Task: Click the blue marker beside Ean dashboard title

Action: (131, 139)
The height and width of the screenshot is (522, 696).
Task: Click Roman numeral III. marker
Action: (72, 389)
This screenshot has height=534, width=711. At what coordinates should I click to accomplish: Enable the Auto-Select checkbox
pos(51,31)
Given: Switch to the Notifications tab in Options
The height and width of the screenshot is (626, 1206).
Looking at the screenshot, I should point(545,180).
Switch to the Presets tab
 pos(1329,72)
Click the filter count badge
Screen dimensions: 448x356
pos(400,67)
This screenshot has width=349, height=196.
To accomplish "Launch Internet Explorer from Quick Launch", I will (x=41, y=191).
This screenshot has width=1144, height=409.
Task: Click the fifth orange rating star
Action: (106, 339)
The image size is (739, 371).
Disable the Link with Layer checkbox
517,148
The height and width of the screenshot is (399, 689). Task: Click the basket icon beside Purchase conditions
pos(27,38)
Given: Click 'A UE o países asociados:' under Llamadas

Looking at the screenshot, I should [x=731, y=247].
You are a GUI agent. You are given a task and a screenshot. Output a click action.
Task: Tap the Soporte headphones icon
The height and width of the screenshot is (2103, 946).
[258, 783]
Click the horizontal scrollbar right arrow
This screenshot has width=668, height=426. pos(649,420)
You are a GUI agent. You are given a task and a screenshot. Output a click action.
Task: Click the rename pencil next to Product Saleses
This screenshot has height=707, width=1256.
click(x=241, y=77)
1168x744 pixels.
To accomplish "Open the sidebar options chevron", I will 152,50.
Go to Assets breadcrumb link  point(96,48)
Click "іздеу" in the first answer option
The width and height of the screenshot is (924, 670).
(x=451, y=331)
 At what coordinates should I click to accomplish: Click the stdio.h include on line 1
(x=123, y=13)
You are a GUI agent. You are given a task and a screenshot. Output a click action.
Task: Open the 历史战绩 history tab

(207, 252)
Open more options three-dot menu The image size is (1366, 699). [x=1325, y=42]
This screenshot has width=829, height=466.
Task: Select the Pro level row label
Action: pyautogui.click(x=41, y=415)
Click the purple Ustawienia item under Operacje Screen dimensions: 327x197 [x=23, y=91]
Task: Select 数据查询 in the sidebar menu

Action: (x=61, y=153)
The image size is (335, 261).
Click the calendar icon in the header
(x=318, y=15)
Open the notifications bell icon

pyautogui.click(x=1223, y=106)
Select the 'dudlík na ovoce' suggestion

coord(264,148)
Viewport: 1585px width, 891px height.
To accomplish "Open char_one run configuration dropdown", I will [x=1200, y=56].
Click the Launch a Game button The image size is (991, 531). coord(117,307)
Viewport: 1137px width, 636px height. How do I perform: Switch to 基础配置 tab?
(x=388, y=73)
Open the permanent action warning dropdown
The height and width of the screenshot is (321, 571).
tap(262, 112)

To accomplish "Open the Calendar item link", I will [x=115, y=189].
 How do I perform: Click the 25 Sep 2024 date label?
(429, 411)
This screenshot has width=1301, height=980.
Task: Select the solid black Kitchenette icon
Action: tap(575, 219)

What to do:
Return the rows from the line with "1168x744 pixels." up to and including the line with "(x=123, y=13)", reproducing each line exactly.

Full output:
1168x744 pixels.
To accomplish "Open the sidebar options chevron", I will 152,50.
Go to Assets breadcrumb link  point(96,48)
Click "іздеу" in the first answer option
The width and height of the screenshot is (924, 670).
(x=451, y=331)
 At what coordinates should I click to accomplish: Click the stdio.h include on line 1
(x=123, y=13)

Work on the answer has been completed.